The opposite view, suggesting the label to refer to general groupings of politicians, emphasises Cicero's introduction contrasting "two categories of men who have wished to engage in politics... one of these categories wanted to be considered, and to be, populares [popular], the other, optimates [the best men]". This view argues that Sallust's descriptions of Roman politics show a factionalisation in late republican politics between two parts (in duas partis) upholding the rights of the people and the authority of the senate, respectively, suggesting that the labels refer to those parts. Sallust, however, uses no such language. Whether this is because such use would be trite or because they would not have been recognisable labels for a Roman audience is debated.

== Transmission ==

The Pro Sestio was one of the classic pieces of Ciceronean prose, having by the ancient period been recognised as such and included in standard volumes of Cicero's speeches for rhetorical and oratorical study.
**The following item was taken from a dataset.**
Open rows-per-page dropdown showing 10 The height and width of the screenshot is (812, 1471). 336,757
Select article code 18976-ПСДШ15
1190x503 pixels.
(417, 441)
There are a number of manuscript descendants of the original oration, which was likely delivered in the Forum somewhat differently from how it is recorded. There are three separate lines of transmission. The first are the P manuscripts, named for Paris, which was created in the mid-ninth century AD. From it, descends the B (named for Bern) manuscript. The second is a hypothetical y manuscript from which the L manuscripts descend (written AD c. 860 and named for Leiden), along with the G (11th century, named for the Gembloux Abbey), V, and N manuscripts. The V manuscript (for the Vatican) and N recension (published in 1778 at Paris from a number of Italian manuscripts) also document this lineage, filling in for missing leaves of the L manuscript. The third line of transmission is that of the H manuscript (named for the Harleian Library) which also dates to the 12th century, and was once owned by Petrarch.

An arrangement of the manuscript stemma can be found in the 1986 Teubner edition, which mainly cited the P, L, G, and H manuscripts.

== Editions and commentaries ==

The standard Latin edition of the Pro Sestio is the 1986 Teubner, edited by Tadeusz Maslowski, superseding previous editions. Standard translations include the 2006 translation and commentary by Robert A Kaster in the Clarendon Ancient History series and the 1958 Loeb Classical Library translation by Robert Gardner.